Aslında, bu ülkede oldum olası krizlerin bütün yükü halkın üstüne yıkılır. Ama bu hiç bir zaman bu kadar aleni ve arsızca yapılmamıştır. Çalışanların ücretleri, köylünün ürettiği ürünlerin, beslediği hayavanların fiyatları düşük tutulur. Vergi oranları artırılır, ek vergiler konulur vatandaşın ümüğü sıkılıp krizlerden çıkılırdı.

Tabiiki bunların dönemlerinde bunlar da yapılıyor. Hem de az yukarıda kullandığım ümük sıkma işini masumane bırakacak kadar acımasız ve insafsızca….

Bunların döneminde bu yapılanlarla yetinilmiyor. İlave bir şeyler daha yapılıyor.

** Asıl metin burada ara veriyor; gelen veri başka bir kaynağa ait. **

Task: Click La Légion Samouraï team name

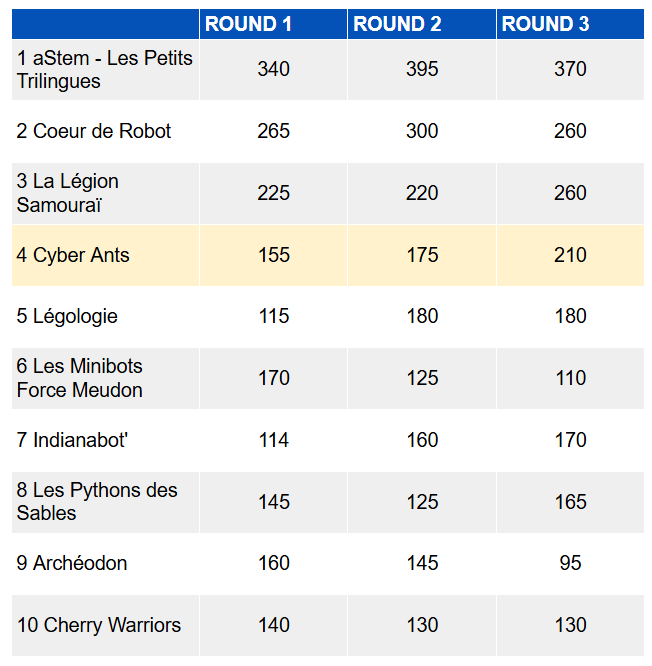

70 yaşındayım. 20 yaşlarımdan bu yana siyasi ve sosyal olaylarla ilgiliyim. Bir şeyleri değiştirmek, daha yaşanılır bir ülke kurmak için aktif mücadeleler içinde yer aldım. Bu ülkede yaşanan 70’ler, 80’ler 90’lar, 2 bin’ler…. bunca krize tanık oldum. 2001 krizi de dahil böyle bir şey görmedim. Finanssal kriz çıkıyor “elinizde ki dolarları bozdurun” diye vatandaşı göreve çağırılıyor. Bir başkasında “yastık altındakilerini çıkarın” diye yine vatandaşlar göreve… Olmadı, darbe krizi yaşanıyor yine vatandaş göreve; “sokağa çık darbeyi bastır” diyorlar. Vatandaş darbeyi bastırmak için çıkıp darbeciler tarafından öldürülünce, güya, geride kalanlarına verilmek için yine vatandaştan para toplanıyor. Ne acıdır onun bile üstüne yatıyorlar.

Bu konuyu bir iki laf etmeden geçmeyeceğim.

Bir yerde Devlet varsa eğer, orada bütün vatandaşların can ve mal güvenliği devlete dolayısıyla devleti yönetenlere emanettir. Onlar onu canından aziz bilmelidirler. Devlet silahsız savunmasız vatandaşlarını merhametsiz, acımasız darbecilere yem etmez. Ama bunlar sıkışınca kendi bekaları için vatandaşın telef olmasında bir beis görmüyorlar.

Ayrıca, vatandaşın hükümet yıkma hakkı anlaşılır da, hükümet kurtarma görevi tartışılır. Vatandaşın böyle bir görevi de yoktur. Elinde top tüfek, emrinde ordular olan devletin yapamadığı bir şeyi silahsız vatandaş nasıl yapabilir ki…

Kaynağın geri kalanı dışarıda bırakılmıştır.